Oldenburg - Eine schnelle wie brisante Lösung hat der VfB Oldenburg bei der Trainersuche gefunden. Nachdem am Tag der Arbeit verkündet worden war, dass Trainer Alexander Kiene in der neuen Saison nicht mehr an der Seitenlinie stehen wird, hat die sportliche Führung des Fußball-Regionalligisten an den folgenden Tagen eifrig gearbeitet, um die Nachfolge möglichst rasch zu klären. Nur rund 72 Stunden nach der Nachricht von Kienes Abgang wurde am Montag verkündet, dass Dario Fossi von Stadtrivale VfL in der neuen Spielzeit als Chefcoach die Verantwortung trägt.
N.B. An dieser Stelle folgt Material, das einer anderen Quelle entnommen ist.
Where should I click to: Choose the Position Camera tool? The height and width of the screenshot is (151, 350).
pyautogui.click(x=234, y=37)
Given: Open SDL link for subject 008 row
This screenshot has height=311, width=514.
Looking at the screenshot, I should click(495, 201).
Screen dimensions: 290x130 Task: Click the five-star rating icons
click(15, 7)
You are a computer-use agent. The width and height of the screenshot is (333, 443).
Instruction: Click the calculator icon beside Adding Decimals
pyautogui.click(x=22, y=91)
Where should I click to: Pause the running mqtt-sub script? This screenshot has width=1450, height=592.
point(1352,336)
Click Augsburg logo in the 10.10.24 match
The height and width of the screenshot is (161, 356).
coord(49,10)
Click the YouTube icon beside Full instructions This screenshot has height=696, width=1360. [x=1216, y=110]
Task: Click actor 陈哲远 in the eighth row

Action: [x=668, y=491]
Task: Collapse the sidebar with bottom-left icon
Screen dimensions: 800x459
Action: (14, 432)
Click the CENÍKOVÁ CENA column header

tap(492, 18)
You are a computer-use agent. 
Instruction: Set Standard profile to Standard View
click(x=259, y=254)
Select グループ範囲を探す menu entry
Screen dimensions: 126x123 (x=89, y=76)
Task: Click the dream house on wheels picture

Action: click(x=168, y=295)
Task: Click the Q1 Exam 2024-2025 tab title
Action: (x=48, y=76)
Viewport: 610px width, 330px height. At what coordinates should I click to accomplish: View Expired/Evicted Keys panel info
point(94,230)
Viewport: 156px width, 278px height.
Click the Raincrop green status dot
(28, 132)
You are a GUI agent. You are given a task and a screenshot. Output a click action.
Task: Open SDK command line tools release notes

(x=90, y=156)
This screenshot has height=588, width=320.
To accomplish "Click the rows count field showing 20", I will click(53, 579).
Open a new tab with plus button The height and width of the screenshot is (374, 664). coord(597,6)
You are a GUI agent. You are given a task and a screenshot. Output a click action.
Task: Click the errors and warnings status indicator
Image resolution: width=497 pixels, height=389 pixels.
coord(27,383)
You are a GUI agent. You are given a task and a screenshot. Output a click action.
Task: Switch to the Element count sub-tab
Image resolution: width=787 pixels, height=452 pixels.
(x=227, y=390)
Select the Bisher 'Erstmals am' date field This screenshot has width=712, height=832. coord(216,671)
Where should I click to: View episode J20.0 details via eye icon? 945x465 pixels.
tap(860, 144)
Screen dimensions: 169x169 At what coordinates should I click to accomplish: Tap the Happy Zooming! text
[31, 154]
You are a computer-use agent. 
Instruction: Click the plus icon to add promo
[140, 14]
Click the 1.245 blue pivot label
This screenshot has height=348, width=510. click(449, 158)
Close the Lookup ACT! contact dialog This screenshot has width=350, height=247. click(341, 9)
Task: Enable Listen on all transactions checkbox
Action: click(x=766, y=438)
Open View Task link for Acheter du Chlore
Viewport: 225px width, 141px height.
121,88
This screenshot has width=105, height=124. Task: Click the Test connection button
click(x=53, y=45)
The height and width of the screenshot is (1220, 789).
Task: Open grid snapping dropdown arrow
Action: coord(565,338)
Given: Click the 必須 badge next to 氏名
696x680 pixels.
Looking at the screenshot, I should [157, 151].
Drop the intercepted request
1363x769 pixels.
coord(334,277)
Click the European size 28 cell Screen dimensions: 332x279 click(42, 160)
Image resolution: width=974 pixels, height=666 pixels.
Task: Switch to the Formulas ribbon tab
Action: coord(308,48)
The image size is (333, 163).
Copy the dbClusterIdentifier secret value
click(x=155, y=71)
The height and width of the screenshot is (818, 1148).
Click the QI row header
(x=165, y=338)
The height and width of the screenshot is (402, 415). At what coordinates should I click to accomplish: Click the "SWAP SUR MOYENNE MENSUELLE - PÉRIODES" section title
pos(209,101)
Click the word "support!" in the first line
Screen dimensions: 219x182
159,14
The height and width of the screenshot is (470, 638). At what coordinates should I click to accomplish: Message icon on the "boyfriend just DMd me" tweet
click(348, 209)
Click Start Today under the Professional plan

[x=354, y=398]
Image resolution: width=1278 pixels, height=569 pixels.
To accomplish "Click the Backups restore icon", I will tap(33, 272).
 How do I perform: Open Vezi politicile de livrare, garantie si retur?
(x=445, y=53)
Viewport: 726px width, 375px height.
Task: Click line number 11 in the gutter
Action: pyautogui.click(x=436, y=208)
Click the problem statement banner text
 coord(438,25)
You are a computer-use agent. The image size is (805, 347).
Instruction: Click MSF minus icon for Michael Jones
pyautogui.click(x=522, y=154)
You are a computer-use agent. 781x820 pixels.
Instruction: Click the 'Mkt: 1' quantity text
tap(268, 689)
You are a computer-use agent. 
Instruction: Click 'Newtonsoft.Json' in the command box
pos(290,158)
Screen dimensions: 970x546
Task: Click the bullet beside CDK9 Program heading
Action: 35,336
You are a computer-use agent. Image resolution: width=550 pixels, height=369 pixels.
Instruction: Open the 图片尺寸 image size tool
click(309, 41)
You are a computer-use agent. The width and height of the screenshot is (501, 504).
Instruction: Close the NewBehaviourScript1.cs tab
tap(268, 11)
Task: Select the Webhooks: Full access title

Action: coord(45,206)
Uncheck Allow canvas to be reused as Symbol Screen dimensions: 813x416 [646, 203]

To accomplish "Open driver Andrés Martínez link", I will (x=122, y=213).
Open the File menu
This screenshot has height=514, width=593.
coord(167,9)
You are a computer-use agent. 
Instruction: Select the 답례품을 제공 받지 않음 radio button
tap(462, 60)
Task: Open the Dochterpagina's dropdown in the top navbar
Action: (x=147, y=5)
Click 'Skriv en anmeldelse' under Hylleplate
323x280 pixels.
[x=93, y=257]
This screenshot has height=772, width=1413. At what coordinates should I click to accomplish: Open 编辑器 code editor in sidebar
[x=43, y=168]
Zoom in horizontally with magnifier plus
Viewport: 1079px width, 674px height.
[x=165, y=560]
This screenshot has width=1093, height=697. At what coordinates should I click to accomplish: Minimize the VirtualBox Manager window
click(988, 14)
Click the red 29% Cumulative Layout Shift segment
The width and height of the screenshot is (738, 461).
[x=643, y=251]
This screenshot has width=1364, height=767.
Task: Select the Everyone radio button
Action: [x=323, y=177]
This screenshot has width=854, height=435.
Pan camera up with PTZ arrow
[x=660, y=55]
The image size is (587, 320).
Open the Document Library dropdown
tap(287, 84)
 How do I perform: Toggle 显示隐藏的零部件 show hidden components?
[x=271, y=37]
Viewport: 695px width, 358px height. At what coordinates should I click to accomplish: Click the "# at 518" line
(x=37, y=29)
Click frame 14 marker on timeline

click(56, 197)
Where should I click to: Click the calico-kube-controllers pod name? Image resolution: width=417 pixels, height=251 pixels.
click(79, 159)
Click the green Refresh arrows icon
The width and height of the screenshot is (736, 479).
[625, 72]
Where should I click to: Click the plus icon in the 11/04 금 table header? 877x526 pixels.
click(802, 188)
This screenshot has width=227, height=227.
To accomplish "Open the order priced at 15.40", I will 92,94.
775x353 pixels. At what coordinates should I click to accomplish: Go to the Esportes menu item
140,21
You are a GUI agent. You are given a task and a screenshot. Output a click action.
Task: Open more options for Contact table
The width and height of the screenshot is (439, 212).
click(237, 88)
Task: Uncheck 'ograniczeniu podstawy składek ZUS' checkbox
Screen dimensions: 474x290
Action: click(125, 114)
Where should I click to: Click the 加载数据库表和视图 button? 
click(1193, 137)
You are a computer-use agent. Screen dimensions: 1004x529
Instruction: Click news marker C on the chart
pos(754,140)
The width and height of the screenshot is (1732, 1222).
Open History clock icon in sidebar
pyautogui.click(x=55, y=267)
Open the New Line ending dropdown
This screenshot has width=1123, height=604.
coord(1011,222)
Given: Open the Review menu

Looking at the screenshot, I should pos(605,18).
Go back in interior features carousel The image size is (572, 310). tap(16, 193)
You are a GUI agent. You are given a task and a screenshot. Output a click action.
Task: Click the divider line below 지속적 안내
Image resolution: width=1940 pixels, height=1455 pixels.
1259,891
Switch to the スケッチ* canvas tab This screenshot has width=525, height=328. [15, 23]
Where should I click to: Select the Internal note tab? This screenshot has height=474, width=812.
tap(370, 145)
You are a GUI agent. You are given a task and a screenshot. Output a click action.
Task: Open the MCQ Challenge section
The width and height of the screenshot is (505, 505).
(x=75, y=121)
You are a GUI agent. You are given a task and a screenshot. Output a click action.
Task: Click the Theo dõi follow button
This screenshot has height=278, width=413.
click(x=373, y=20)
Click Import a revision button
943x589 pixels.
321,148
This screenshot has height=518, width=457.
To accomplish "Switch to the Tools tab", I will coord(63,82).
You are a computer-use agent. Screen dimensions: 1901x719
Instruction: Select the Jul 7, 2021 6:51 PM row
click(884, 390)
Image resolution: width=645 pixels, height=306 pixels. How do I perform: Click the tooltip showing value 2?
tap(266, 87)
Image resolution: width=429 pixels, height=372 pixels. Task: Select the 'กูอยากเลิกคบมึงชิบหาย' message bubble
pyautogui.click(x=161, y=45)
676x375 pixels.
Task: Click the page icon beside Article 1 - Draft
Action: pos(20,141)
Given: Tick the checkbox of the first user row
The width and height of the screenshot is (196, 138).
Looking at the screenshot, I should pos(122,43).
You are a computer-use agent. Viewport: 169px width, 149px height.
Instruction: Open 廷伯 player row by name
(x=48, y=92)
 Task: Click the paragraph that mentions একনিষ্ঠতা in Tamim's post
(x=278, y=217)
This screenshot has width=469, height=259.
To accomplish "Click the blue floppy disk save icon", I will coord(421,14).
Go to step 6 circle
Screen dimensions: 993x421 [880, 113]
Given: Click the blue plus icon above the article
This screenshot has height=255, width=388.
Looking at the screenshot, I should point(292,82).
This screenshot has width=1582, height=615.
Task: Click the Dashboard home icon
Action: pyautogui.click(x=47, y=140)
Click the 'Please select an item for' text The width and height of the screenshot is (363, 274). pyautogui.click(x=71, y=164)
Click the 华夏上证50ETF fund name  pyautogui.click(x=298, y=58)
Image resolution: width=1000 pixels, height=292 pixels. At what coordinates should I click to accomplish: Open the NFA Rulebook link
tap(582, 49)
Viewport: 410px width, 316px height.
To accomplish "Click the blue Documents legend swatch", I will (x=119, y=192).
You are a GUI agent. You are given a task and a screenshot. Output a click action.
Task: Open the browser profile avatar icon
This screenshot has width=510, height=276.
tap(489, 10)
„Wir haben einen Trainer“, verriet Sportleiter Frank Claaßen schon am früheren Nachmittag auf NWZ-Anfrage. Am frühen Abend war dann klar, wer es ist und warum der Name bis dahin noch geheim bleiben sollte. Fossi musste nach der Einigung mit dem Regionalligisten wohl erst beim Oberligisten vorstellig werden und seinen Abgang erklären.

„Ich war sehr gerne beim VfL und hätte die Arbeit mit meinem tollen Team auch fortgesetzt, aber der VfB ist natürlich nochmal eine Herausforderung, die ich gerne annehme“, erklärte der A-Lizenz-Inhaber, der schon vor einem Jahr Nachfolger von Marco Elia hätte werden können: „Da sind wir letztlich nicht zusammengekommen – umso schöner ist es, dass es jetzt klappt“, sagte der 38-Jährige, der Ex-VfB-Spieler Daniel Isailovic als Co-Trainer vom Oberligisten mitbringt.

Fossi war seit 2016 beim VfL und führte diesen zwei Jahre später sensationell in die Regionalliga. Nach dem sofortigen Wiederabstieg spielte das Team in der nun kurz vor dem Abbruch stehenden Saison in der Oberliga wieder um den Aufstieg mit. „Die jüngsten Erfolge sind eng mit seinem Namen verknüpft“, sagt VfB-Sportvorstand Andreas Boll über die Arbeit des Chefcoaches beim Stadtrivalen.

„Dario ist es immer wieder gelungen, den Verlust von Leistungsträgern zu kompensieren. Er ist ein Trainer, der bereits gezeigt hat, dass er Spieler entwickeln kann“, sagte Claaßen. Auch die gute Vernetzung des ehrgeizigen Trainers in Richtung des JFV Nordwest sei ein wichtiger Aspekt, betonte der Sportleiter.

Als Spieler verbrachte der gebürtige Offenbacher einen Großteil seiner Karriere an der Jade, wo er auch privat heimisch geworden ist. Beim SV Wilhelmshaven verdiente sich der ehemalige Abwehrspieler seine ersten Sporen als Trainer im Nachwuchsbereich, ehe er im Juli 2014 die erste Männermannschaft des SVW übernahm und dann zum VfL ging. Fossi nutzt eine vereinbarte Ausstiegsklausel für den Wechsel zum Stadtnachbarn.